» **To do**
a) In the article on infant development research, what tool does Uppsala Child and Baby Lab use to read a child's eye movements?
b) Transcribe word for word everything in the article on infant development research from "Children’s gaze helps" down to "of the child.".

───── Supplied passage ─────

These are hardly philosophical questions that the research is to study further: what we take with us from birth and how the adult individual is formed by the experiences from early childhood? Questions that by extension can give answers to how human intelligence develops at a level of detail never seen before, explains Gustaf Gredebäck, Professor of Developmental Psychology at Uppsala University.
“Thanks to the Wallenberg Academy Fellow grant, I have the possibility of combining experimental research to investigate the experiences of small children in interaction with the environment and genetic factors. The idea is to regularly touch base with the children to see what happens later in life. The ambition is to follow them all the way from birth up to adult life on the long term.”
Children’s gaze helps the researchers
Uppsala Child and Baby Lab is the world leader of its kind and the researchers there have developed new methods to study how infants perceive their surroundings. Among other methods, cameras are used where the child’s eye movements can be read. The child’s gaze can reveal what it perceives as normal or not, which helps the researchers interpret the intellectual development of the child.
“Infants actively interpret their surroundings the whole time. If I take a spoon with a piece of banana and feed myself, the child will look at my mouth before the banana reaches it. If I instead put the spoon on my head, major confusion arises. The nervous system is them triggered and the pupils grow in size because something happens that deviates from the child’s experience. In the earlier case, the child predicts what will happen, in the latter case, the child reacts to the illogical aspect of my action.”
To understand early human development, we also need to study the environment that the child is in, emphasizes Gredebäck. A lot happens around the little child, and it is the parents and the others in their surroundings who set the frames of reference for what is important. Infants constantly learn by interacting with the surroundings. If one looks at the child in the eyes, talks “baby talk” and tries to get the child’s attention in various ways at the same time that one interacts with the child and the physical surroundings, it strengthens the learning.
Early social skills have an effect on the adult age
Some people are better at perceiving social signals at an adult age, while others need extra support and help. The question is the degree to which this can be boiled down to the earliest experiences of the social environment. Fundamentally, it is believed that the child’s early social skills are significant to the entire life development.
“Everything sounds somewhat obvious, but we want to go deeper and find the exact mechanisms that are active and the exact areas in the brain that are activated. And knowledge is missing there today.”
Some hundred children are included in the study who the researchers, in cooperation with the Uppsala University Hospital, can begin following as early as pregnancy and at recurring meetings over five years. Part of the project is looking closer at the children’s cognitive and social abilities, temperament and parent relationships as early as six months of age.
“We will also study how easily children take in new information at the same time that we measure mathematical knowledge and understanding of geometry. All of this knowledge will be used as a base when we follow these children over the next few years.”
Through the project, a number of important questions can be answered. On a theoretical level, it becomes possible to study how people develop from infancy to adulthood, what we take with us from birth and how we are influenced by our surroundings. At the same time, the project will provide important information that helps the parents shape the infants’ environment in a way that strengthens their possibility of developing into secure, strong and inquisitive individuals.

───── Data provided ─────

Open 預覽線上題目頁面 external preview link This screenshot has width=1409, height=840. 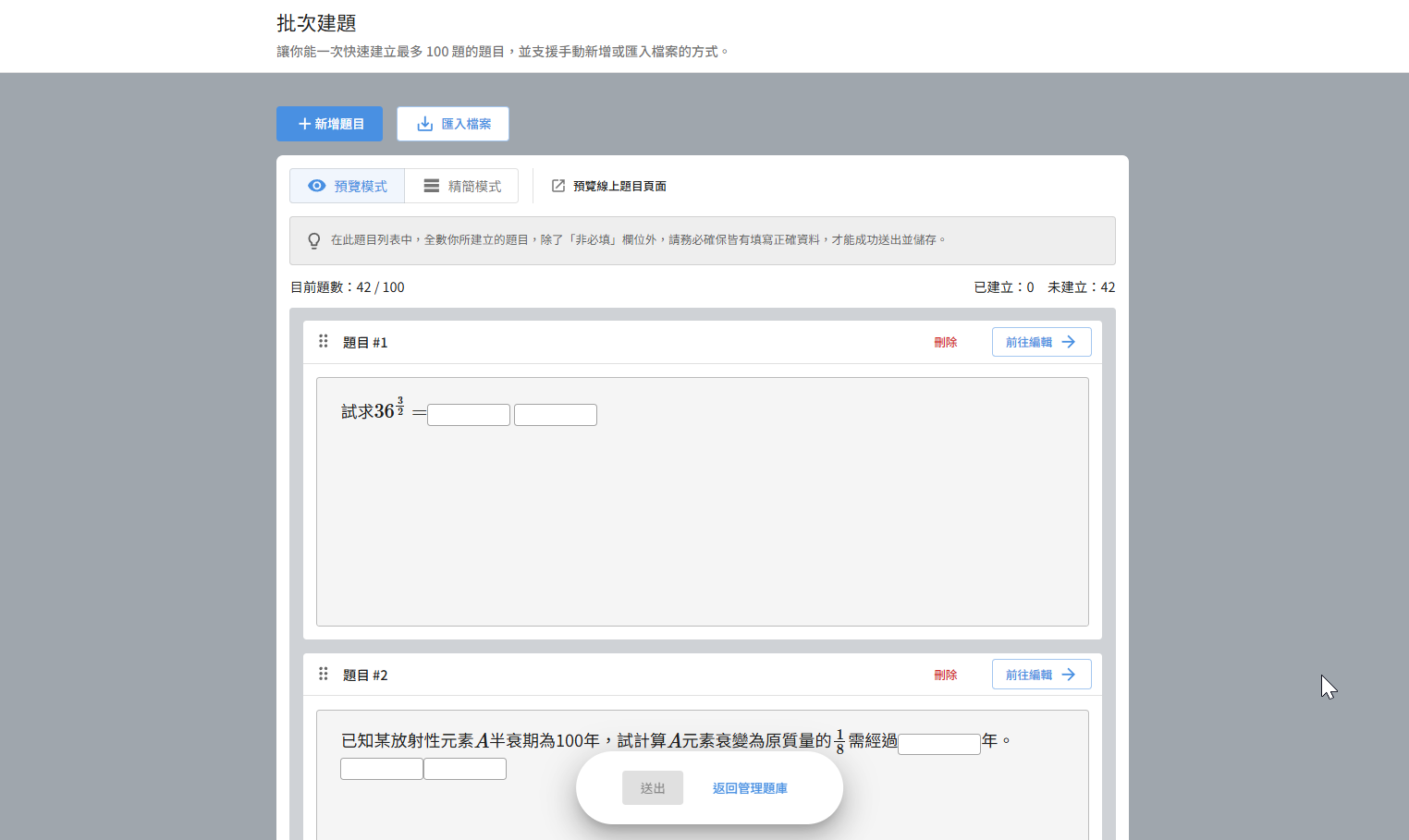pyautogui.click(x=619, y=186)
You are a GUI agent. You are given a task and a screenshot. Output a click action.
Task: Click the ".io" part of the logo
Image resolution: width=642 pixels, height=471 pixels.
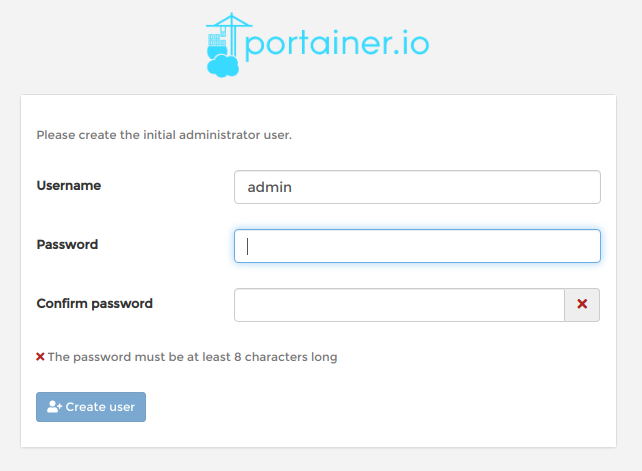[410, 44]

─────

» **Results by task**
a) Cameras.

b)
Children’s gaze helps the researchers
Uppsala Child and Baby Lab is the world leader of its kind and the researchers there have developed new methods to study how infants perceive their surroundings. Among other methods, cameras are used where the child’s eye movements can be read. The child’s gaze can reveal what it perceives as normal or not, which helps the researchers interpret the intellectual development of the child.